Stored records

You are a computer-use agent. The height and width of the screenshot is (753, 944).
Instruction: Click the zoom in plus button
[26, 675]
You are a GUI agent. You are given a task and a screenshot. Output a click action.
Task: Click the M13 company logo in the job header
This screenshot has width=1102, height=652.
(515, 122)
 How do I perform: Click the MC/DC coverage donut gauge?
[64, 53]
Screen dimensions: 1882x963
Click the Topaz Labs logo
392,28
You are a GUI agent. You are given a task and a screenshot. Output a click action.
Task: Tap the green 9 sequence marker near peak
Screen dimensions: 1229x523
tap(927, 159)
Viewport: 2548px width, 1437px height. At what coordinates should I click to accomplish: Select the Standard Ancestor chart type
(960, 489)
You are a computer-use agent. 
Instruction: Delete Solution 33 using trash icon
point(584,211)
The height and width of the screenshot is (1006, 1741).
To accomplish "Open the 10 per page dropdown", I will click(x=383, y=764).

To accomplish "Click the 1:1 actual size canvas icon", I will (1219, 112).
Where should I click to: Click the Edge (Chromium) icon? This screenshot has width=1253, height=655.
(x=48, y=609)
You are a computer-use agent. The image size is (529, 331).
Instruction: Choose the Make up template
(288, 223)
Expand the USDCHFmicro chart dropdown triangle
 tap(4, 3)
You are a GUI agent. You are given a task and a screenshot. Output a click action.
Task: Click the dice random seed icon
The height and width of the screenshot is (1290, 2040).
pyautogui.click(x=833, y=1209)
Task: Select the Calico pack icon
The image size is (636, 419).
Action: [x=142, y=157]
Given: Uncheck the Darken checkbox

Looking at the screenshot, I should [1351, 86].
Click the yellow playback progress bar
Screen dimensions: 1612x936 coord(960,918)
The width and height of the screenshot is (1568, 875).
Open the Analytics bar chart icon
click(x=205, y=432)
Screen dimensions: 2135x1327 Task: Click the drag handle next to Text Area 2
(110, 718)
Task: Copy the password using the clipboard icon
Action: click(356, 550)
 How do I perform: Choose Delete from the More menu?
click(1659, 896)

_Activity:_
Each line from the one containing "Instruction: Choose the Make up template" to the final line above should be written out exactly; please omit the others.

_Result below:_
Instruction: Choose the Make up template
(288, 223)
Expand the USDCHFmicro chart dropdown triangle
 tap(4, 3)
You are a GUI agent. You are given a task and a screenshot. Output a click action.
Task: Click the dice random seed icon
The height and width of the screenshot is (1290, 2040).
pyautogui.click(x=833, y=1209)
Task: Select the Calico pack icon
The image size is (636, 419).
Action: [x=142, y=157]
Given: Uncheck the Darken checkbox

Looking at the screenshot, I should [1351, 86].
Click the yellow playback progress bar
Screen dimensions: 1612x936 coord(960,918)
The width and height of the screenshot is (1568, 875).
Open the Analytics bar chart icon
click(x=205, y=432)
Screen dimensions: 2135x1327 Task: Click the drag handle next to Text Area 2
(110, 718)
Task: Copy the password using the clipboard icon
Action: click(356, 550)
 How do I perform: Choose Delete from the More menu?
click(1659, 896)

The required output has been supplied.